Reproduce the records word for word, from the very start through the line that contains "at that location.", with both ends included. Leave the pictures out of your copy.

◆ ◆ ◆

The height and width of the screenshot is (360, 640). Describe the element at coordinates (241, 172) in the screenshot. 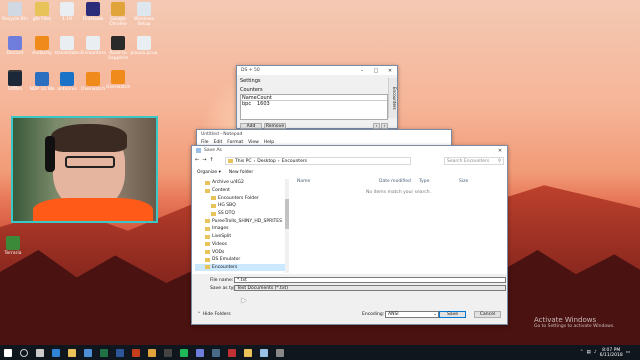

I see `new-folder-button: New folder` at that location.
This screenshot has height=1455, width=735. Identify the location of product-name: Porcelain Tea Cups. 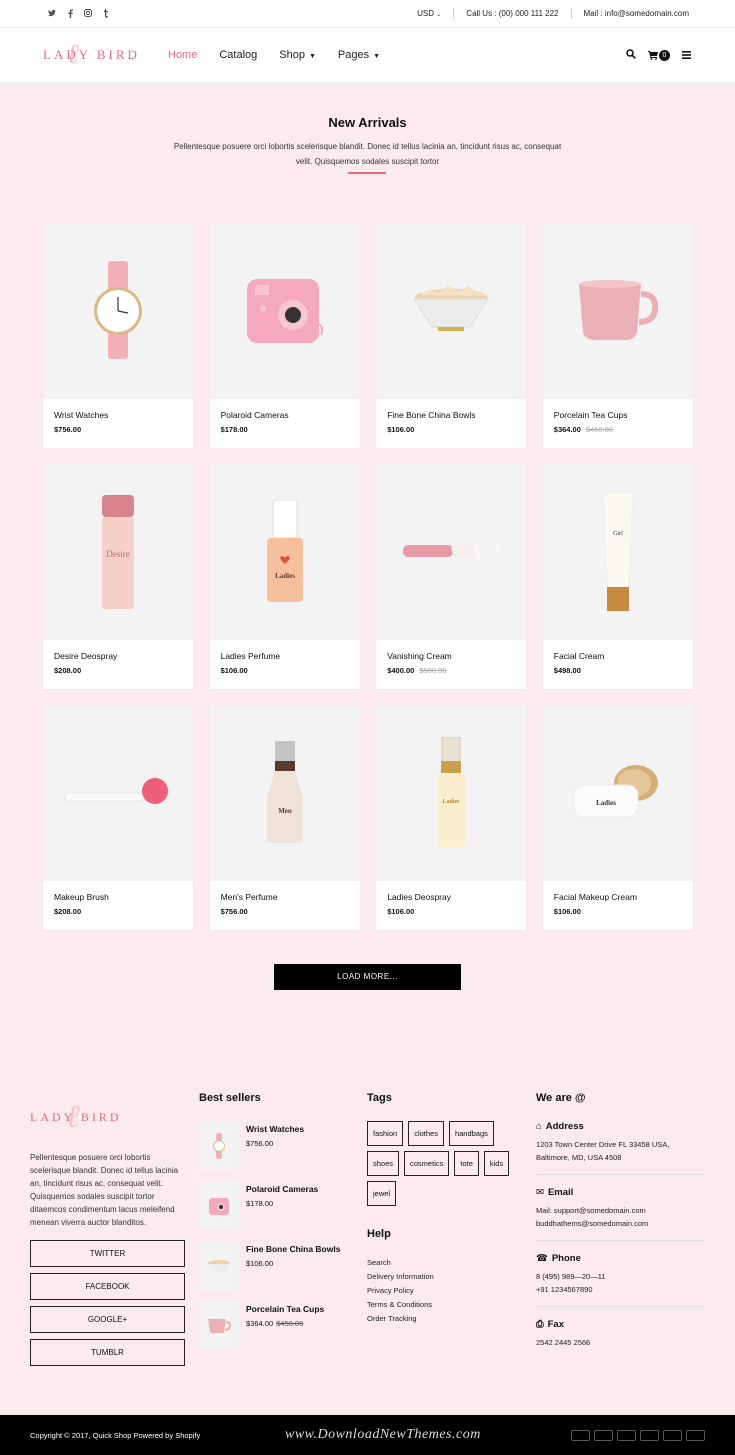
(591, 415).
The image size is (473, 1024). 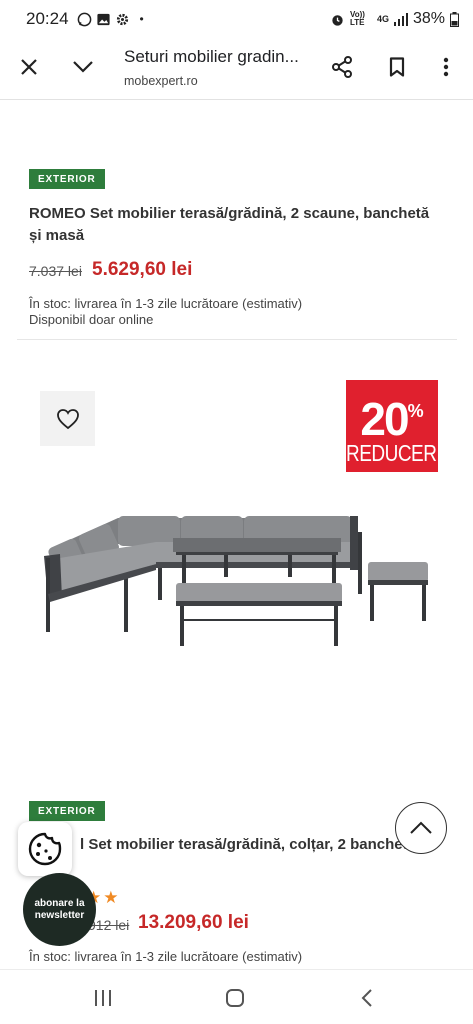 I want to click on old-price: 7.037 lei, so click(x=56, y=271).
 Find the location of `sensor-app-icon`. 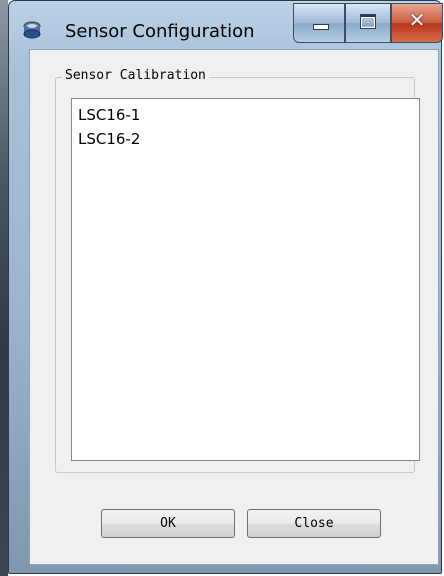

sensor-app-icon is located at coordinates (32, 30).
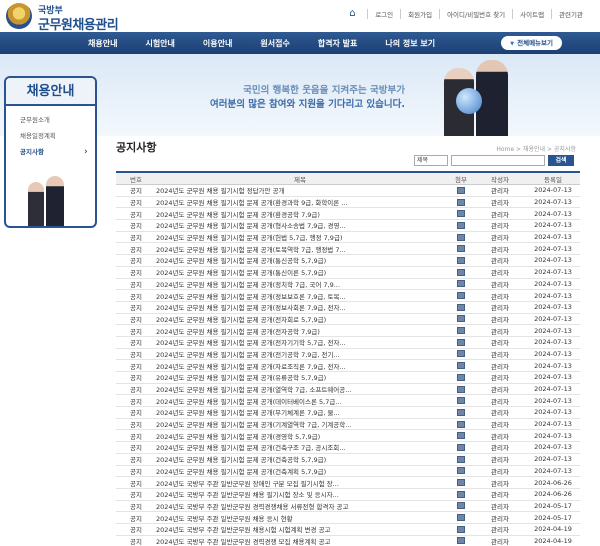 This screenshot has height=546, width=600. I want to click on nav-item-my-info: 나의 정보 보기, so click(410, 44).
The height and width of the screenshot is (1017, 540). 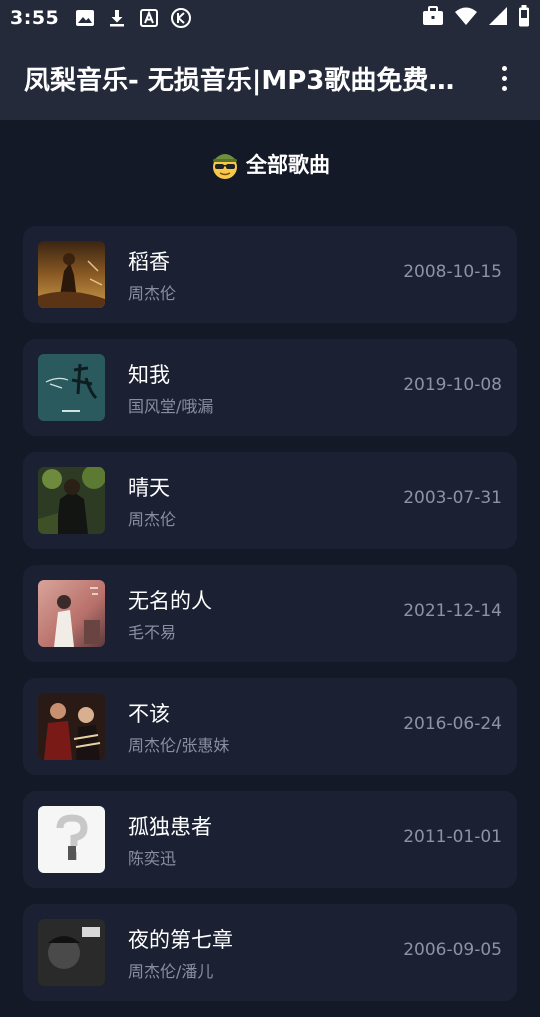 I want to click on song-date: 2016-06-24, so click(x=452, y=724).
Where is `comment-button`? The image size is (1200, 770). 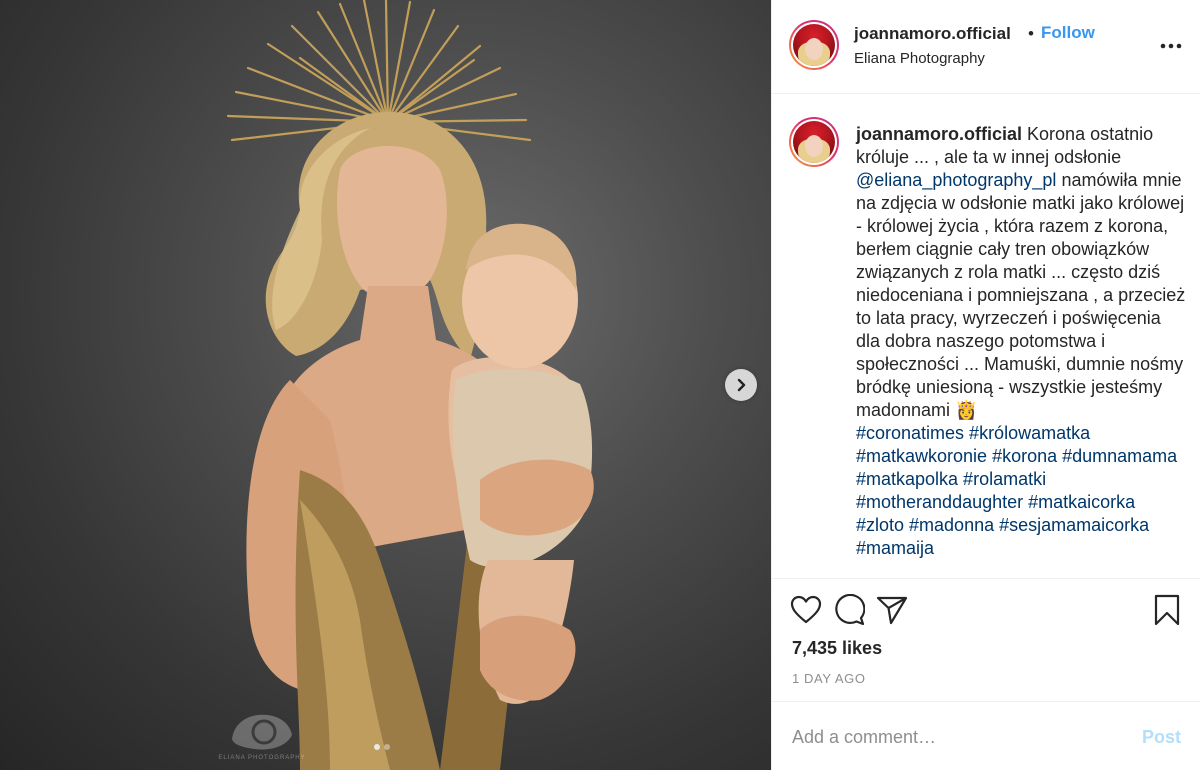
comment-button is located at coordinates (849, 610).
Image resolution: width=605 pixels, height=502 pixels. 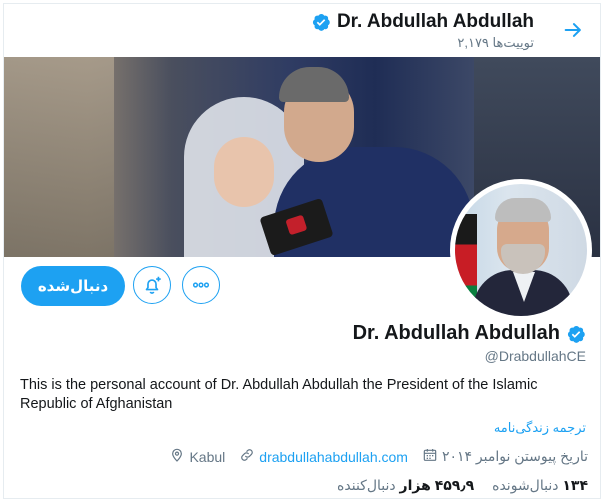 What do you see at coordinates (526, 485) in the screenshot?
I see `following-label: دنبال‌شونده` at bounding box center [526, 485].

◆ ◆ ◆

Result of this exercise →
The height and width of the screenshot is (360, 640). Describe the element at coordinates (241, 172) in the screenshot. 

I see `new-folder-button: New folder` at that location.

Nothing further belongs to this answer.